Прошло много лет. Другая писательница Галина Кузнецова (о ней и Бунине речь впереди) в своем «Грасском дневнике» записала: «5 июня 1931. Вечером во время прогулки В. Н. (Вера Николаевна, жена Бунина. — М. Р.) сказала, что Катерина Михайловна (Лопатина) днем рассказывала ей о том, как И. А. когда-то был в нее влюблен и каким он был.

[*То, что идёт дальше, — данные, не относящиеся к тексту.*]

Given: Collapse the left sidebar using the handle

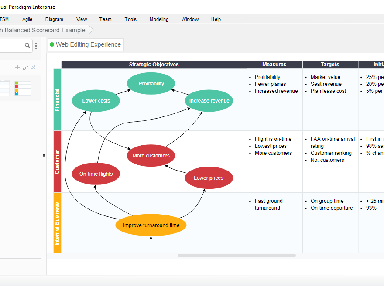Looking at the screenshot, I should click(44, 156).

И. А. рассказал: Мне тогда шел двадцать шестой год, но, конечно, в сущности мне было двадцать. Однако Катерина Михайловна вовсе не была „взрослей“ меня, хотя ей было 32–33 года и выросла она в городе. Она была худая, болезненная, истерическая девушка, некрасивая, с типическим для истерички звуком проглатывания — м-гу! — звуком, которого я не мог слышать. Правда, в ней было что-то чрезвычайно милое, кроме того, она занималась литературой и любила ее страстно. Чрезвычайно глупо думать, что она могла быть развитей меня оттого, что у них в доме бывал Вл. Соловьев. В сущности, знала она очень мало, „умные“ разговоры еле долетали до ее ушей, а занята она была исключительно собой. Следовало бы как-нибудь серьезно на досуге подумать о том, как это могло случиться, что я мог влюбиться в нее. Обычно при влюбленности, даже при маленькой, что-нибудь нравится: приятен бывает локоть, нога. У меня же не было ни малейшего чувства к ней, как к женщине. Мне нравился переулок, дом, где они жили, приятно было бывать в доме. Но это было не то, что влюбляются в дом оттого, что в нем живет любимая девушка, как это часто бывает, а наоборот. Она мне нравилась потому, что нравился дом… Кто я был тогда? У меня ничего не было, кроме нескольких рассказов и стихов. Конечно, я должен был казаться ей мальчиком, но на самом деле вовсе им не был, хотя в некоторых отношениях был легкомыслен до того и были во мне черты такие, что не будь я именно тем, что есть, то эти черты могли бы считаться идиотическими. С таким легкомыслием я и сказал ей однажды, когда она плакалась мне на свою любовь к X.: „Выходите за меня замуж…“ Она расхохоталась: „Да как же это выходить замуж… Да ведь это можно только тогда, если за человека голову на плаху можно положить…“ Эту фразу очень отчетливо помню. А роман ее с X. был очень странный и болезненный. Он был похож на Достоевского, только красивей.